Há um espectro que ameaça o PSD, acaba em “ismo”, mas não é seguramente o do comunismo. O fantasma que, desde que Rui Rio venceu Santana Lopes, assombra as paredes da São Caetano à Lapa, é o do anacronismo.
Rui Rio, o anacrónico, parece muitas vezes um australopiteco a tentar pilotar uma nave espacial. Num mundo em que é impossível não comunicar, o novo líder do PSD não esconde o seu desprezo profundo pela classe jornalística, alienando à partida um capital que lhe poderia ser útil nas legislativas de 2019. Num universo onde os factos não existem – existem interpretações de factos, o que é totalmente diferente -, Rio insiste em agarrar-se desesperadamente ao discurso do Excel, dinamitando as lições que Nietzsche nos deu sobre a matéria (para os mais distraídos: é falso que a pós-verdade tenha nascido com Donald Trump e as redes sociais).
Finalmente, num sistema, o da política, em que nunca se deve ter medo do silêncio, Rio não se inibe de dizer sempre o que pensa sobre tudo – e aquilo que pensa é frequentemente mau, como é manifestamente a intenção anunciada de apoiar o Partido Socialista caso este vença as legislativas sem maioria absoluta.
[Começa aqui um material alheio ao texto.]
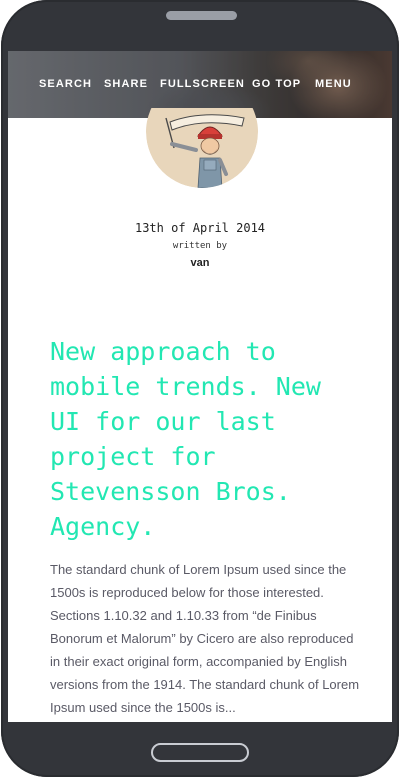 The width and height of the screenshot is (401, 779). Describe the element at coordinates (334, 84) in the screenshot. I see `nav-menu: MENU` at that location.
Numa altura em que tem de iniciar um caminho autónomo na liderança da oposição, ou Rio muda ou tornar-se-á rapidamente no maior inimigo do PSD, conseguindo o feito olímpico de se tornar no BFF* de António Costa, Assunção Cristas, Catarina Martins e Jerónimo de Sousa em simultâneo.
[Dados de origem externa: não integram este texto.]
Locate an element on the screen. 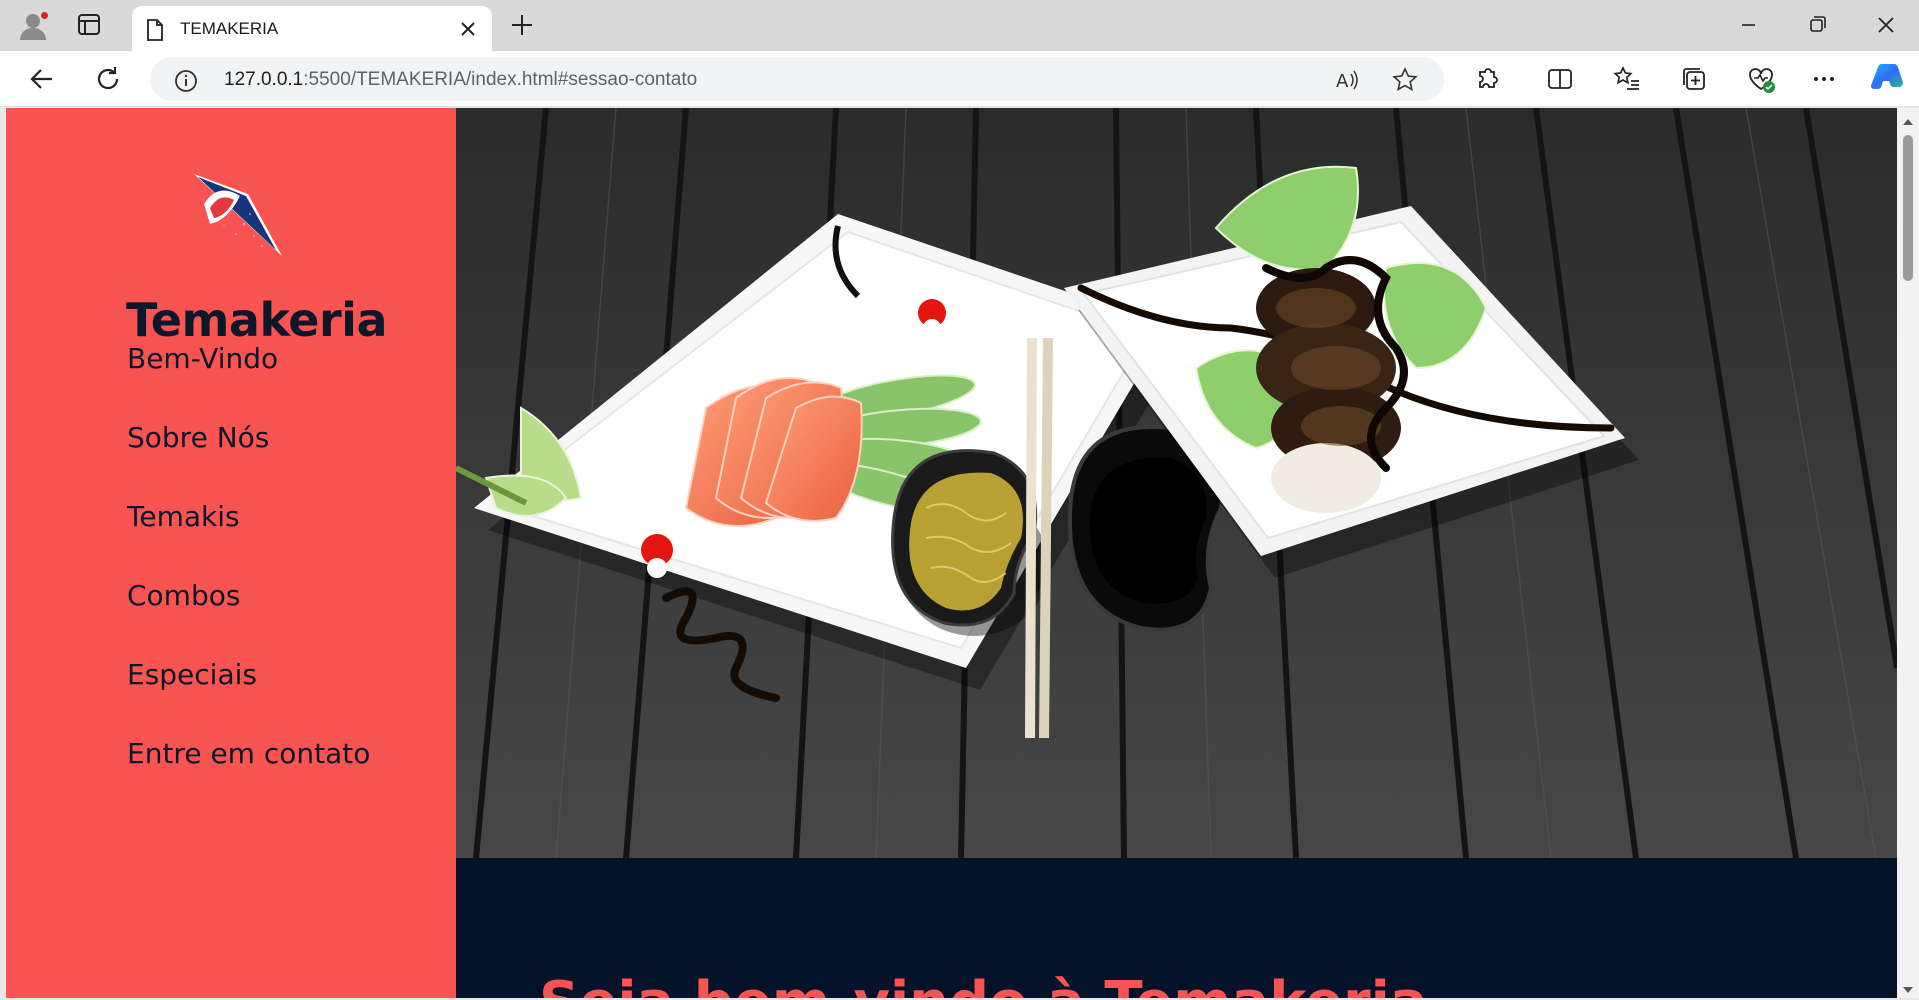  notification-dot is located at coordinates (44, 16).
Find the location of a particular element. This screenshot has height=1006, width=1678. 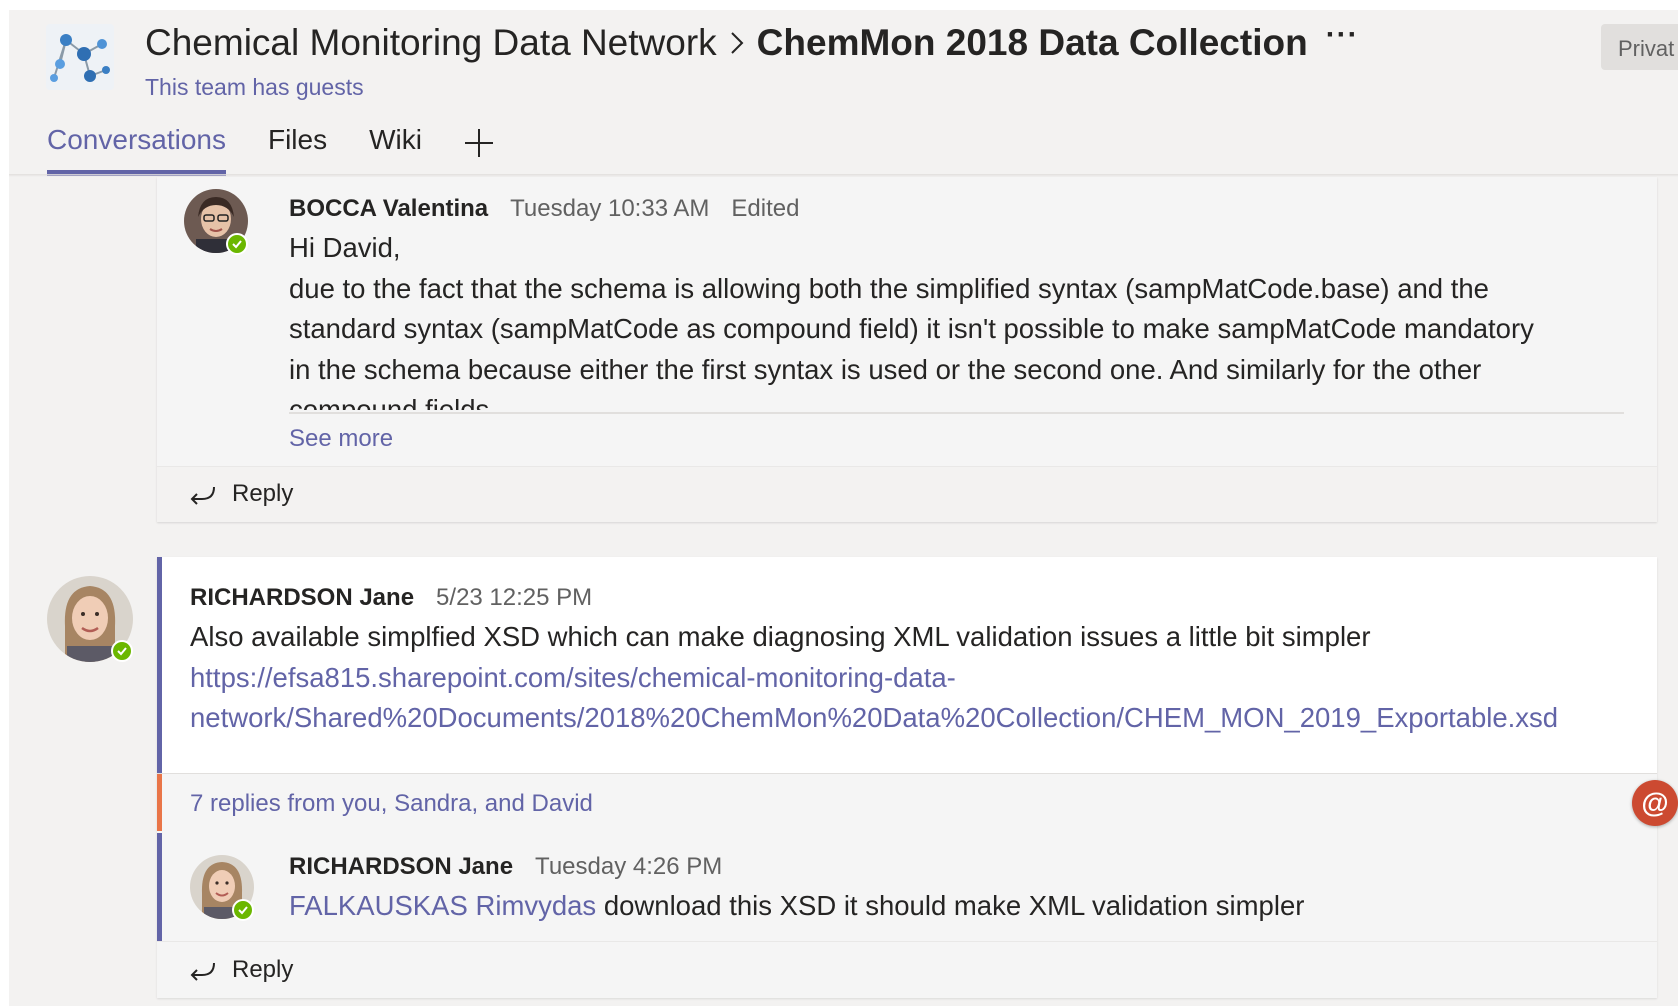

team-name: Chemical Monitoring Data Network is located at coordinates (431, 43).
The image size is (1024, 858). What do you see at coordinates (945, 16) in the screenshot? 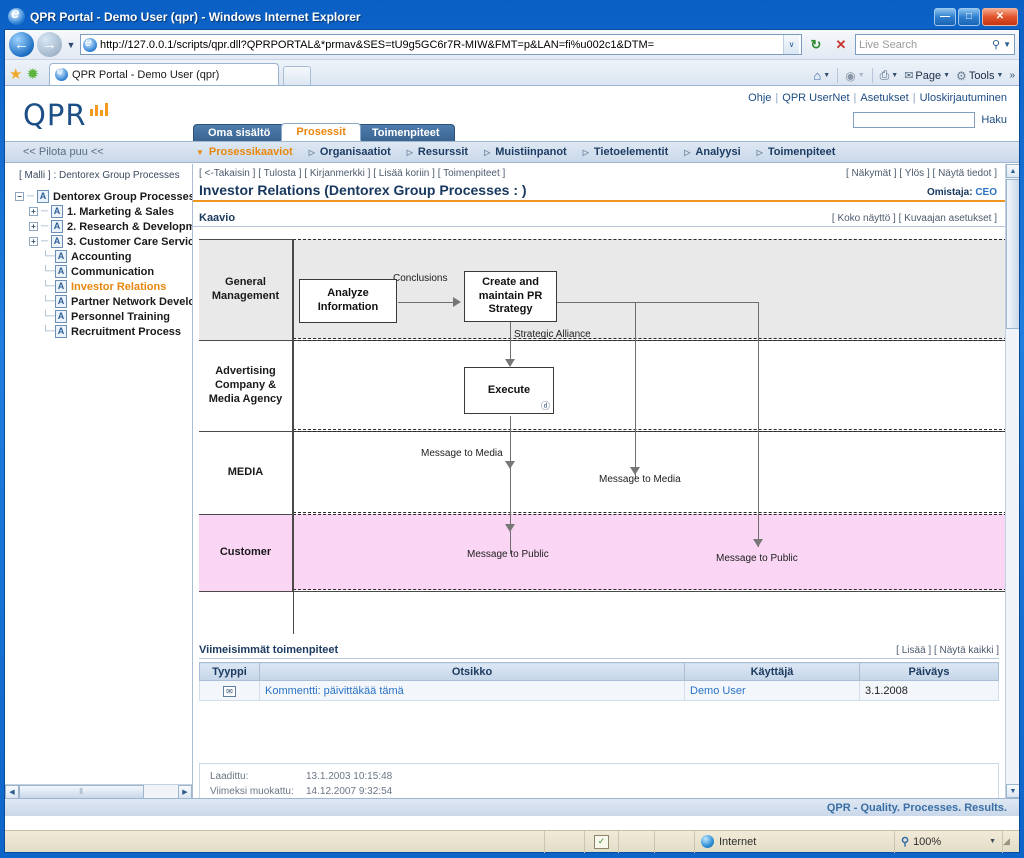
I see `minimize-button: —` at bounding box center [945, 16].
De António Costa porque se não encontrar uma maneira, digamos, elegante (existirá?), de desdizer o que disse, em 2019 não tem como não surgir aos olhos dos eleitores como o candidato a porta-chaves do Partido Socialista.
De Assunção Cristas porque será a líder do CDS a capitalizar a desistência antecipada do seu vizinho de bancada. A discípula de Paulo Portas tem feito um percurso notável na chefia do partido e corre o risco de estender às legislativas o magnífico resultado nas autárquicas.
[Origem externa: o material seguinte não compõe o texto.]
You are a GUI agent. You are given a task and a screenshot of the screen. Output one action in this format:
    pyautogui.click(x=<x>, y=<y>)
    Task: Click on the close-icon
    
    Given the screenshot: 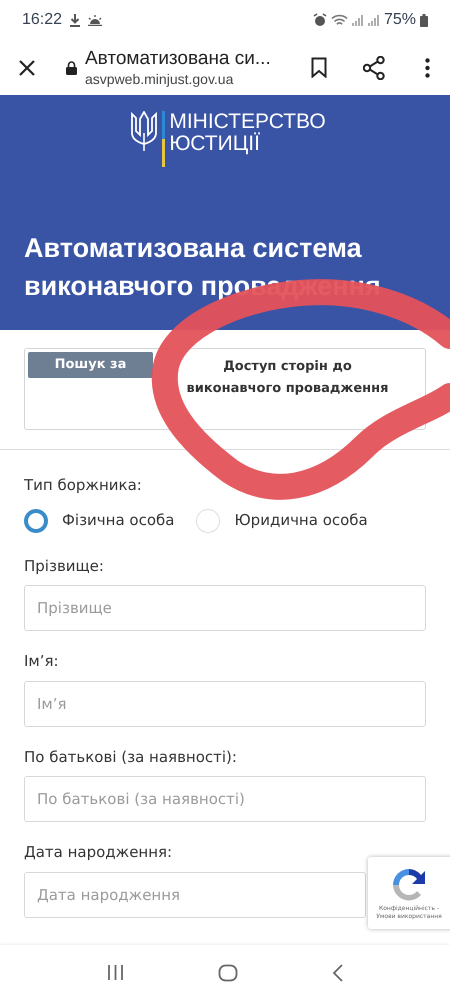 What is the action you would take?
    pyautogui.click(x=27, y=67)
De Catarina Martins e Jerónimo de Sousa, por fim, porque com a sua aversão ao silêncio e o seu apego à gafe, Rio conseguiu que a dupla não tenha de lutar intensamente contra a ideia instalada – com razão, há que dizê-lo – de que são eles os porta-chaves de António Costa. E isso poderá fazer muita diferença na fixação dos respectivos eleitorados, desgastados com o colaboracionismo muitas vezes acrítico (mais pronunciado no BE do que no PCP) com que têm brindado o Primeiro-Ministro.